- EXERCISE PROMPT: Reproduce verbatim the stretch of the data below, from the line containing "Where should I click to: Expand" through the end of the data.

- INPUT ROWS:

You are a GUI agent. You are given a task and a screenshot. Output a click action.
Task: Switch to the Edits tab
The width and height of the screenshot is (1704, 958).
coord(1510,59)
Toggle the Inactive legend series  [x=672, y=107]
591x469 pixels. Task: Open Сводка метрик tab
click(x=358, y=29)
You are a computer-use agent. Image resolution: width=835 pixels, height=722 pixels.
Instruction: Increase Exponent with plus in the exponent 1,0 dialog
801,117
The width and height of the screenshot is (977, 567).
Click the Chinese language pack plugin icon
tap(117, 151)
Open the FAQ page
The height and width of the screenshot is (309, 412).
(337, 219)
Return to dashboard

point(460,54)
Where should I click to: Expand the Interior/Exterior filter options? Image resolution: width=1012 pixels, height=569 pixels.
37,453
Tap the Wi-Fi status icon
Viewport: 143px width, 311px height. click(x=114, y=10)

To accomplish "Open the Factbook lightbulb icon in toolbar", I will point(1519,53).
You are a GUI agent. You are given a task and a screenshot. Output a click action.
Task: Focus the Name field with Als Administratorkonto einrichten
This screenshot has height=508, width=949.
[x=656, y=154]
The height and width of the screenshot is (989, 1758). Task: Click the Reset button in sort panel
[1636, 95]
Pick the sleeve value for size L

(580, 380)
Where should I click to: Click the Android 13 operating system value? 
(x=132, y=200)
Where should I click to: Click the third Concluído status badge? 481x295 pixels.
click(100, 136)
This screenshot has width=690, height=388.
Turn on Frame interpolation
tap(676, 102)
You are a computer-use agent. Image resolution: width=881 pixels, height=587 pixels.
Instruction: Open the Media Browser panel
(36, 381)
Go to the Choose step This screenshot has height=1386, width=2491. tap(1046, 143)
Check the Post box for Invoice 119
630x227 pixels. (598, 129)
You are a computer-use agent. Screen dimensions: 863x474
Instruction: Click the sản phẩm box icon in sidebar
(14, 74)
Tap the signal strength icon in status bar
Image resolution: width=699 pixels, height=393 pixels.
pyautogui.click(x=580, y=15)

- TASK OUTPUT:
Where should I click to: Expand the Interior/Exterior filter options? Image resolution: width=1012 pixels, height=569 pixels.
37,453
Tap the Wi-Fi status icon
Viewport: 143px width, 311px height. click(x=114, y=10)

To accomplish "Open the Factbook lightbulb icon in toolbar", I will point(1519,53).
You are a GUI agent. You are given a task and a screenshot. Output a click action.
Task: Focus the Name field with Als Administratorkonto einrichten
This screenshot has height=508, width=949.
[x=656, y=154]
The height and width of the screenshot is (989, 1758). Task: Click the Reset button in sort panel
[1636, 95]
Pick the sleeve value for size L

(580, 380)
Where should I click to: Click the Android 13 operating system value? 
(x=132, y=200)
Where should I click to: Click the third Concluído status badge? 481x295 pixels.
click(100, 136)
This screenshot has width=690, height=388.
Turn on Frame interpolation
tap(676, 102)
You are a computer-use agent. Image resolution: width=881 pixels, height=587 pixels.
Instruction: Open the Media Browser panel
(36, 381)
Go to the Choose step This screenshot has height=1386, width=2491. tap(1046, 143)
Check the Post box for Invoice 119
630x227 pixels. (598, 129)
You are a computer-use agent. Screen dimensions: 863x474
Instruction: Click the sản phẩm box icon in sidebar
(14, 74)
Tap the signal strength icon in status bar
Image resolution: width=699 pixels, height=393 pixels.
pyautogui.click(x=580, y=15)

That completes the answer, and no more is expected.